A Love Letter or A Romantic's Collage
Dear CynicalMe,
I don't know where I met her first. I am not even sure if I met her all at once. There were glimpses here and there, every now and then. A fleeting moment where I would briefly catch her before she disappeared . I remember, once between the yellow pages of a Sharat Chandra's novel I met a part of her. She was wearing a Bengali drape, two large pleats in the front, her pallu weighed down by a bunch of keys. The lady of the house since she was fourteen, when her mother died leaving behind a broken-hearted, noble father. She had become the mother of her father. She was "the quiet part", with an intense look on her pretty, little face radiated occasionally by a half-smile - go as quickly as it had come.
And then that night when I saw her in Maaya. Soulful and lively. Reckless and independent. She was adventurous, courting danger, living every moment. She was "the creative part". Late at night I had watched her on Doordarshan, half-afraid my father would wake up and catch me red-handed having my fling and snatch me away. The bewitching and the lovely Maaya died on the T.V set that day but lingered on, accumulating dust in one corner of a fourteen-year-old heart till ten years later a twenty-three-year-old remembered her.
I met her off-and-on in Kolkata.
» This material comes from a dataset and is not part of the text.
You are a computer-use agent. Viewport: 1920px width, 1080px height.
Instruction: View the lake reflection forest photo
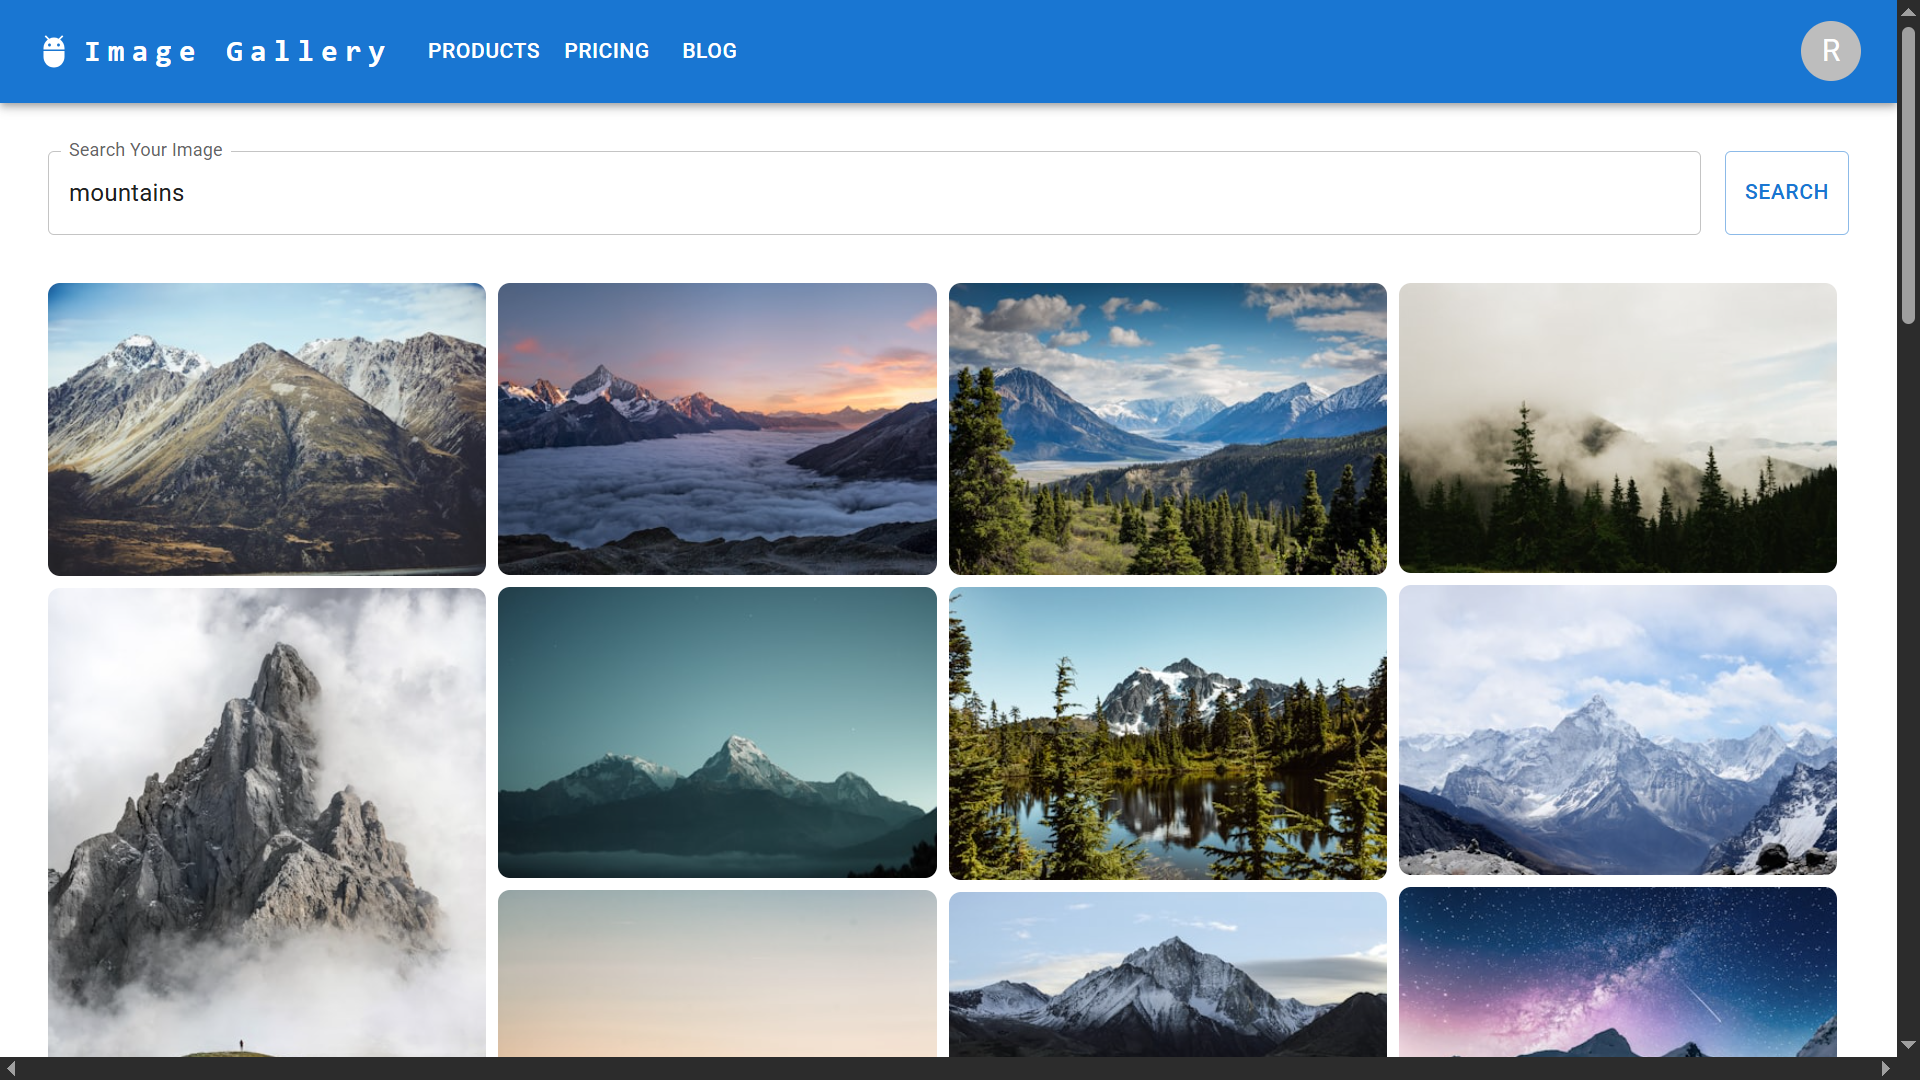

Irresistible, following me everywhere, elusive and persistent. I saw her sometimes on the rainy days, from the fifth floor of a building. As the rains lashed at the clothes left to dry, on a wire hung between two of the numerous huts scattered below like summer rashes, she would appear to hastily remove as many as possible as soon as possible. She looked mesmerizing as she ran around the rain in a faded and old salwar kameez frayed at the edges. I would spot her sometimes as she stepped out from a car to have fuchkes by the road. Excited and with careless abandon, some of the spicy water dripping down her chin. I would also see her in the metros, quietly reading a book, once in a while stealing a glance at the others, quickly looking back as she met another pair of eyes regarding her.
I met her always when you were sleeping. Did you always go to sleep when she came? Maybe she came when she knew you were sleeping. And then you would wake up, I would retreat, shamefaced and feeling like a fool. I would admire your practical eyes, your self-assured, cold logic. You would look at me with derision, your eyebrows raised enquiringly and I would squirme under your gaze - embarassed and red-faced, despairing hopelessly at my weak-heartedness.
I met her again recently. This time when you were awake. You say I have "relapsed hopelessly". You look at me with despise and ask me not be such a fool. You ask "what if she is not the one?" "What if she has met her own?" I don't know. As usual I have no answers to your questions. I will never have for how can I ever know? I am confused. Can you allow me to take a leap of faith?
Yours faithfully,
RomanticMe
2 Comments:
the Collage was really wonderful. "Daadi Maa..." post was most touching but this one is most creative till now. really liked the description of sharad chandra's leading lady and izzazat's maaya.
very very well written & well expressed.. makes the reader read with eager anticipation till the second last para, and from there on a tinge of sarcasm which marks the sentences & at the end leaves the reader thinking and smiling ... awesome !!!